I do think Shiro needs to move away from that attitude but I think that Black is part of a key to that, because she understands where he’s coming from and quite possibly has that same problem herself. I mean- when Zarkon tries to manipulate the Black Lion via the druids, I stand by the idea that the pain Shiro experiences is Black’s pain.

Couple that with the fact that since the beginning of the show, Zarkon has been tracking them through the Black Lion, and it’s entirely possible that Zarkon has been quietly hurting Black the entire time she has been bonded to Shiro and she never once reached out to him for help. She only began opening up to Shiro about her own trauma during s2e7, when Shiro explicitly came to her and asked her to.

There’s a thread of self-sacrifice and self-denial to the Black Lion that runs through both of her paladins. They are people surrounded by those who care, or would care, and yet who are inclined to suffering in silence.

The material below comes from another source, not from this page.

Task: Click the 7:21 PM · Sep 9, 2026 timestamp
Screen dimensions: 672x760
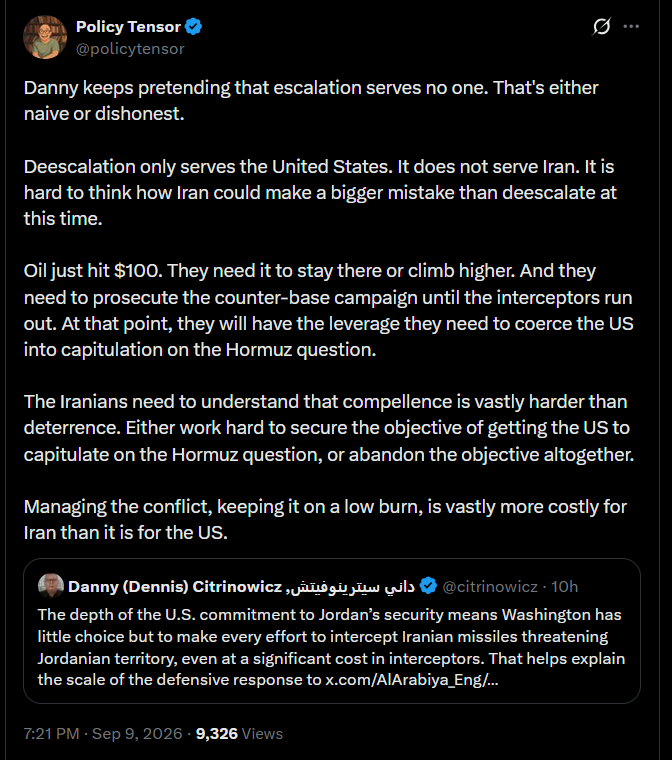Action: coord(103,733)
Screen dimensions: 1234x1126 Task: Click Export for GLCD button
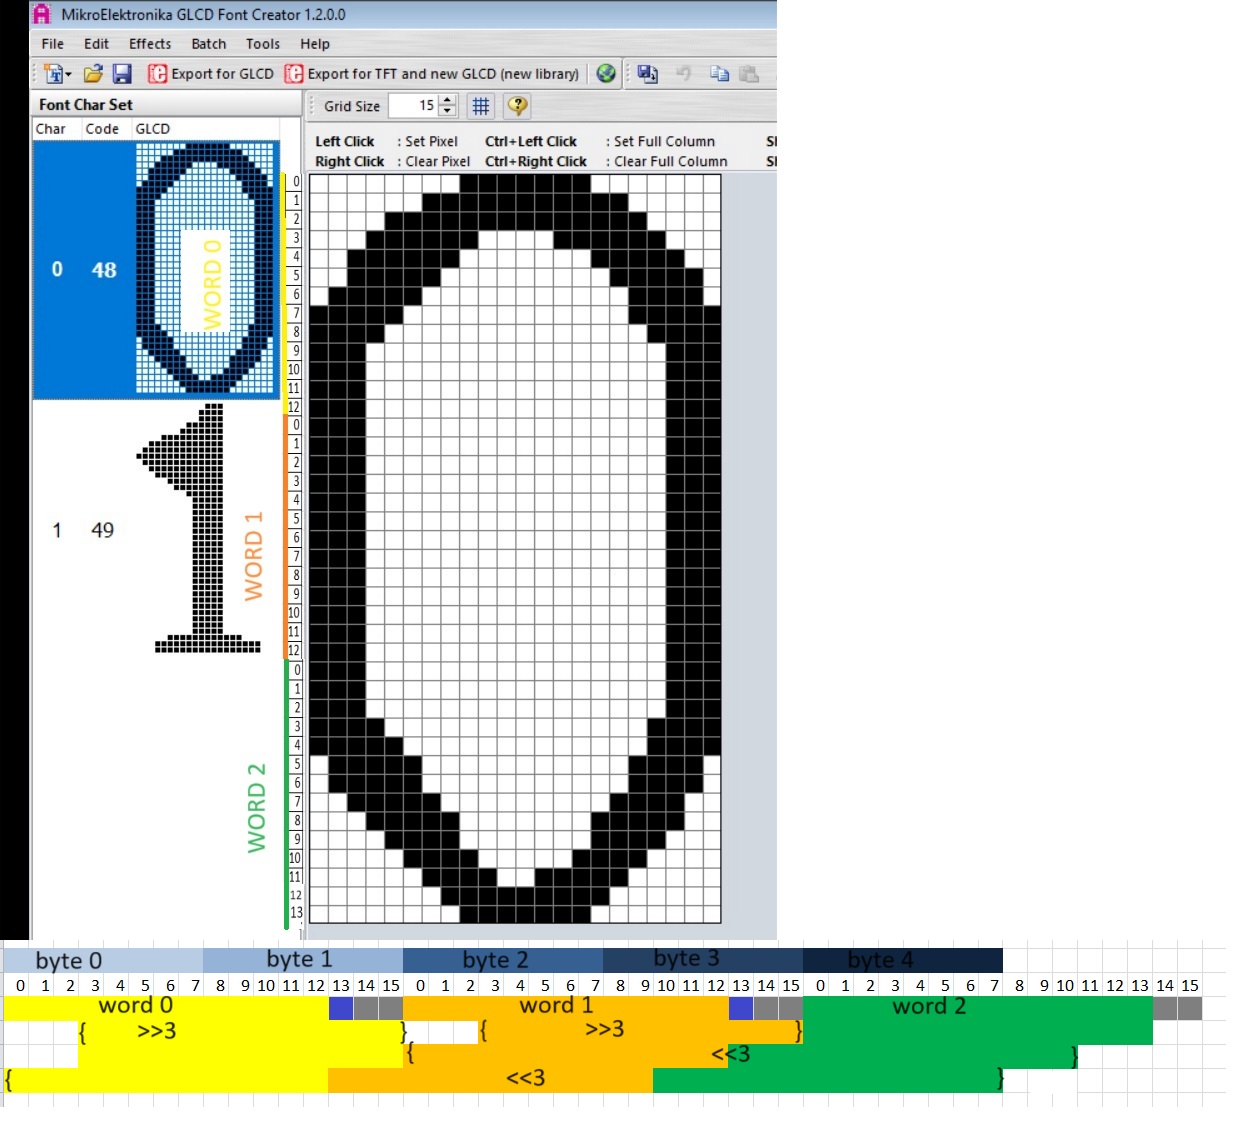pos(211,74)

Frankly, I think there stands to be a wickedly fascinating dialogue if Shiro and Black explore these issues through one another- or through Shiro uncovering Zarkon’s history through what Black shows him. If maybe Zarkon’s whole start down a dark path was that he was grieving, or hurt in some manner, and tried to keep it to himself.

Maybe Zarkon’s hatred of “weak” emotions is because he feels that they were something that betrayed him or left his guard down at a vulnerable moment.

Possibly, Shiro learning that maybe he really, really should check into just how much he’s keeping bottled with the realization that with the right pressure, he could go exactly the way Zarkon did.